At first, airForce faced a stiff resistance as it had to fight against the preconceived notion that only the manufacturer could maintain the products without realising that several manufacturers merely engage in screw-driver technology, and they got their components manufactured by vendors who in any case cater to other manufacturers also or sometimes use imported spares.

Quite a deal of hard work went into making airForce a known brand among the corporates. Today, airForce has set service benchmarks by attending to all complaints within two hours, and works 24x7 to cater to a spectrum of clients, including software and BPO companies, discotheques, bars, hospitals and coffee bars that remain open late night. One of the bigger challenges that airForce has overcome is the compression of the time taken to attend to complaints and breakdowns. In the bargain it managed to give the small and mid-cap dealers a run for their money in the criteria of customer stratification.

AirForce has evolved one of the trusted names among top notch corporate groups like Wipro. City Bank, Standard Charter Bank, Cadbury, L&T, Star TV, Essar, Cipla, HDFC, IL&FC, PCS, PriceWaterHouseCoopers, Blue Cross, Labs Mariel, Barista. Tata Tele, Dr.Batra Clinic.
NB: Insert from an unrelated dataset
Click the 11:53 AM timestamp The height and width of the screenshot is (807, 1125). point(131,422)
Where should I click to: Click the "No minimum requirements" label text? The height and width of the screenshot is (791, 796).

UT Star and to name a few.

In the past decade, AIRF has grown from having five to over 1,000 customers and maintained over 30,000 tonnes of air-conditioning per day.

It has offices in more than six cities in India and has plans of becoming a pan-india company by 2009. The group also has plans to spread to Middle East countries that rely heavily on air conditioning and where the need for dependable service providers like airForce and solution providers like airfield is predominant.

AirForce employs approximately 500 people and expects this number to swell to 5,000 by 2009. The group did away with franchising in order to ensure high quality control and loyalty. AirForce and Airfield today handles air conditioning business worth over Rs 35 crore and plans to take this to over Rs 100 crore in next three years. AIRF also plans to set up a technical institute of its own in the near future.